Masalahnya adalah di mana ia harus menitipkan
anaknya, yang kini sudah hampir 2 tahun, dan tampak amat cantik
jelita. Tampaknya tidak ada jalan lain kecuali meninggalkan
anak itu disitu dan berharap agar nasib tidak memperburuk
keadaan mereka.
Suatu pagi ia berpesan pada anak gadisnya, agar ia
tidak kemana-mana, tidak ikut siapapun yang mengajaknya
pergi atau menawarkan gula-gula.

Pendek kata, gadis kecil itu tidak boleh berhubungan
dengan siapapun selama ibunya tidak ditempat.

"Dalam beberapa hari mama akan mendapatkan cukup
uang untuk menyewa kamar kecil yang berpintu, dan kita
tidak lagi tidur dengan angin di rambut kita".
Gadis itu mematuhi pesan ibunya dengan penuh
kesungguhan.
Maka sang ibu mengatur kotak kardus dimana mereka
tinggal selama 7 bulan agar tampak kosong, dan membaringkan
anak nya dengan hati-hati di dalamnya.
Di sebelahnya ia meletakkan sepotong roti.
Kemudian, dengan mata basah ibu itu menuju kepabrik
sepatu, di mana ia bekerja sebagai pemotong kulit.
Begitu lah kehidupan mereka selama beberapa hari,
hingga di kantong sang Ibu kini terdapat cukup uang untuk
menyewa sebuah kamar berpintu di daerah kumuh.
Dengan suka cita ia menuju ke penginapan orang-orang
miskin itu, dan membayar uang muka sewa kamarnya.

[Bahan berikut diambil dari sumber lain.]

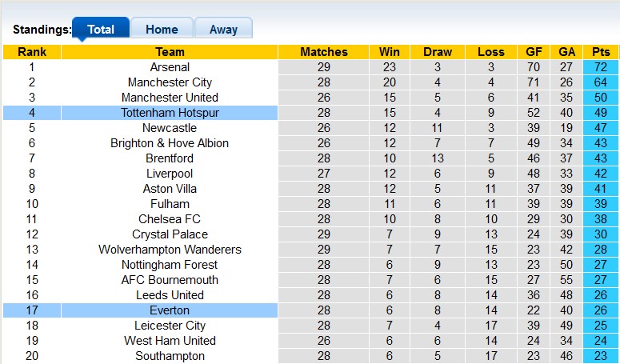Switch to the Total standings tab
This screenshot has height=364, width=620.
101,30
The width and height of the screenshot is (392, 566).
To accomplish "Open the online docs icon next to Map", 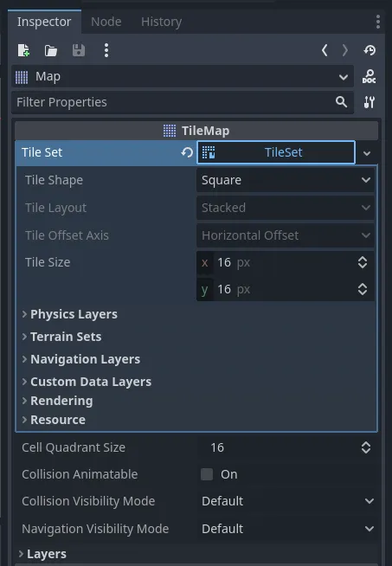I will (369, 76).
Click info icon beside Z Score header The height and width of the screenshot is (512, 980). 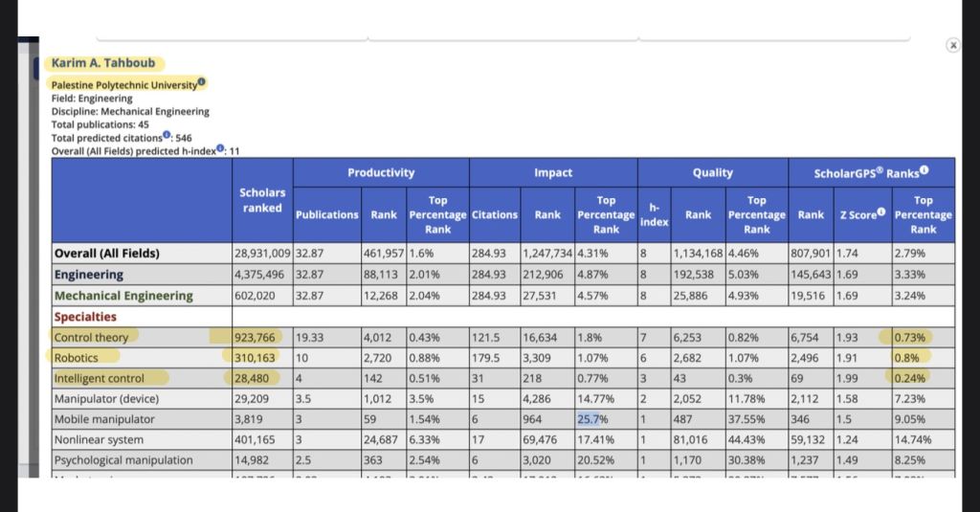(x=881, y=211)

Tapi
siang itu juga sepasang suami istri pengemis yang moralnya
amat rendah menculik gadis cilik itu dengan paksa, dan
membawanya sejauh 300 kilometer ke pusat kota .

Di situ mereka mendandani gadis cilik itu dengan
baju baru, membedaki wajahnya, menyisir rambutnya dan
membawanya ke sebuah rumah mewah
dipusat kota. Di situ gadis cilik itu dijual. Pembelinya adalah
pasangan suami istri dokter yang kaya, yang tidak pernah bisa
punya anak sendiri walaupun mereka telah menikah selama 18
tahun. Mereka memberi nama anak gadis itu Serrafona, dan
mereka memanjakannya dengan amat sangat. Di tengah-tengah
kemewahan istana itulah gadis kecil itu tumbuh
dewasa. Ia belajar kebiasaan-kebiasaan orang terpelajar seperti
merangkai bunga, menulis puisi dan bermain piano.Ia
bergabung dengan kalangan-kalangan kelas atas, dan
mengendarai Mercedes Benz kemanapun ia pergi.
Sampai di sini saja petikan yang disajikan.